Die Zahl der Anwendungen im Hauptmenü wurde auf drei reduziert. Andere Anwendungen befinden sich nun in zwei aufklappbaren Kontextmenüs am oberen und unteren Rand des Displays. Die Einstellungen sind in einem separatem Icon zu finden.

Benachrichtigungen wie z.B. vom ReadRate-Dienst werden durch ein Bildschirm-Symbol am oberen Displayrand dargestellt. Bei mehreren Meldungen zeigt eine Ziffer die genaue Benachrichtigungsanzahl an.
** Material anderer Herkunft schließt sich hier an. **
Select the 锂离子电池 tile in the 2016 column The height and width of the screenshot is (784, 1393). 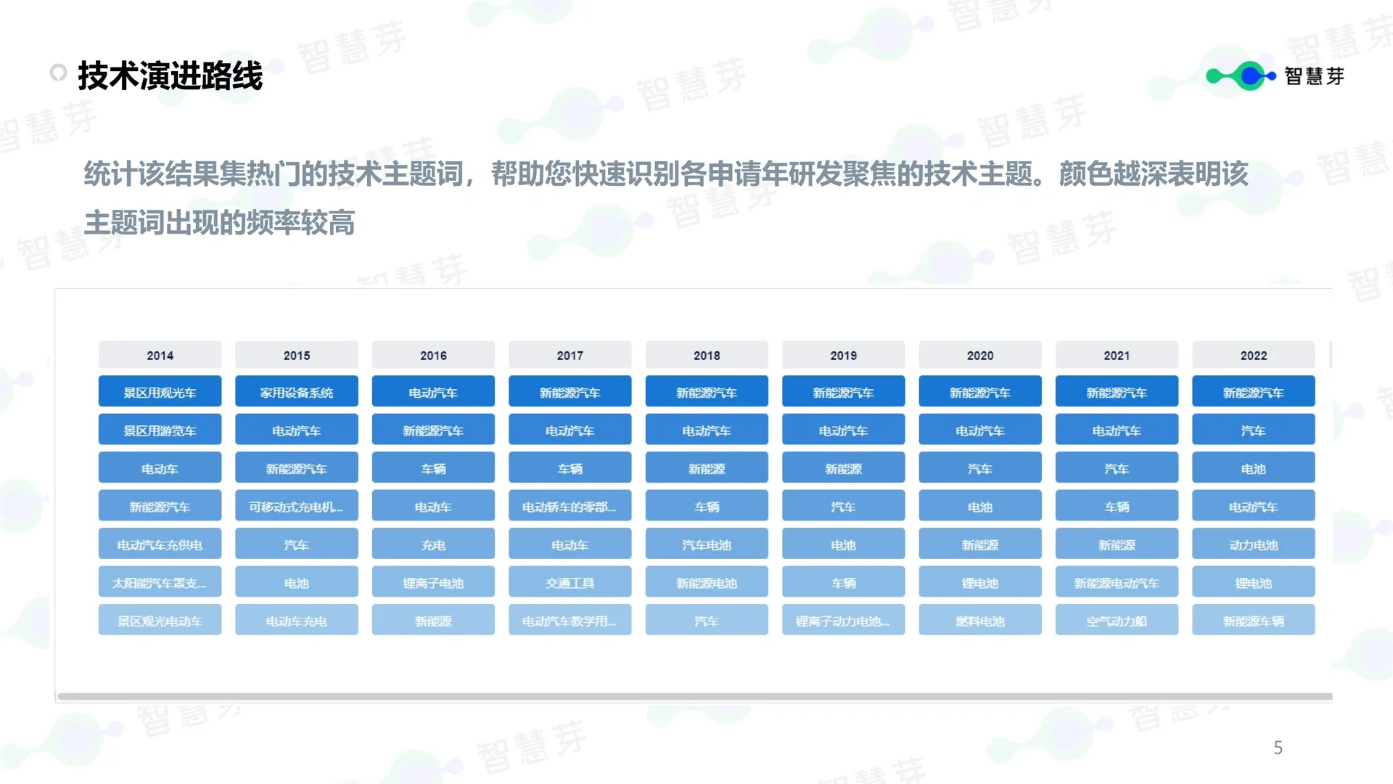pos(433,581)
Personalisierte Bibliothek

Jedes Buch der Bibliothek wird jetzt groß und klar ersichtlich mit dem jeweiligen Cover dargestellt. Kategorien und sogenannte Regale können erstellt werden, in die nur bestimmte Genre, wie beispielsweise Krimis, einsortiert werden. Ebenso wurde das Katalog-System verbessert, in dem nun nach mehreren Kriterien gleichzeitig gesucht werden kann.

Reines Lesevergnügen

Um das Lesen so angenehm wie möglich zu gestalten, wurde die Leseseite sehr minimalistisch gehalten. Nur der Text und die Seitenzahl werden angezeigt. Alle anderen während des Lesens benötigten Informationen sind im Kontextmenü zugänglich und werden bei Modifikation sofort in das aktuell gelesene Buch übernommen.

Das Kontextmenü selbst kann individuell vom Nutzer angepasst und somit Funktionen hinzugefügt oder gelöscht werden.

Die neue PocketBook Benutzeroberfläche wird auf zwei neuen E-Ink-Readern zu finden sein, die Mitte Mai vorgestellt werden.